Comes the announcement that Palm Pictures will open Steven Sebring‘s Patti Smith: Dream of Life in theatres sometime in September. Great — I’ve been waiting for someone to step up. The film will be preceded by Sebring’s hardcover book version which will hit stores in late August, as well as a live-performance Smith CD called The Coral Sea in early July.

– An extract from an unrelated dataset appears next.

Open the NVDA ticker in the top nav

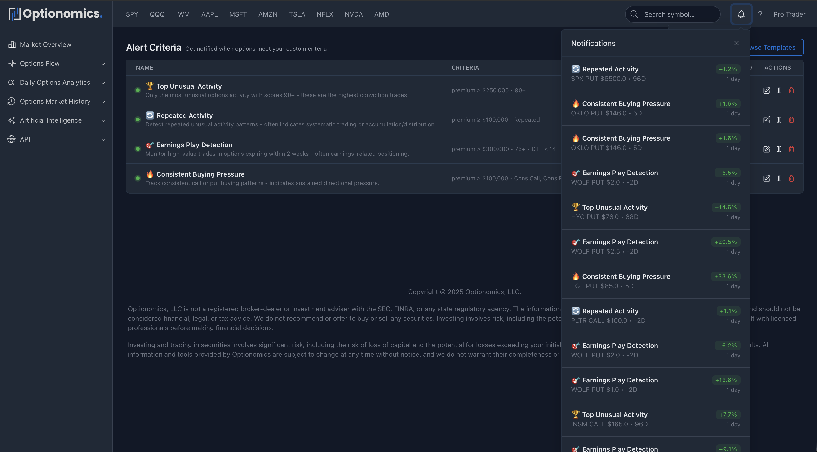tap(354, 14)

Sebring’s film “is an authentic spiritual adventure film,” I wrote after a Sundance viewing five months ago. “A mostly black-and-white exploration of Smith’s life, loves, history, poetry, music, alliances and relationships, it feels at times like a companion piece to D.A. Pennebaker‘s Don’t Look Back (the monochrome classic about Bob Dylan touring England in the mid ’60s); at other times like a patchwork meditation, a home movie, a concert film, a fashion show.
“It’s about music, heroes, rants, chants, parents, deaths, declarations and determinations.
“For me, the authenticity is in the way Sebring has captured (or emulated) the grit and textures of Smith’s prose, and the fierce spiritual tension that her band music has always injected in one form or another. ‘Life is an adventure of our own design…a series of lucky and unlucky accidents,’ yes…but having a locomotive inside you helps.
“There is no boredom or lethargy in this lady’s life…not a lick of this. The movie is a pleasure, a journey, an attic sift-through, a huge charge. I could see it again today if I wasn’t so buried.”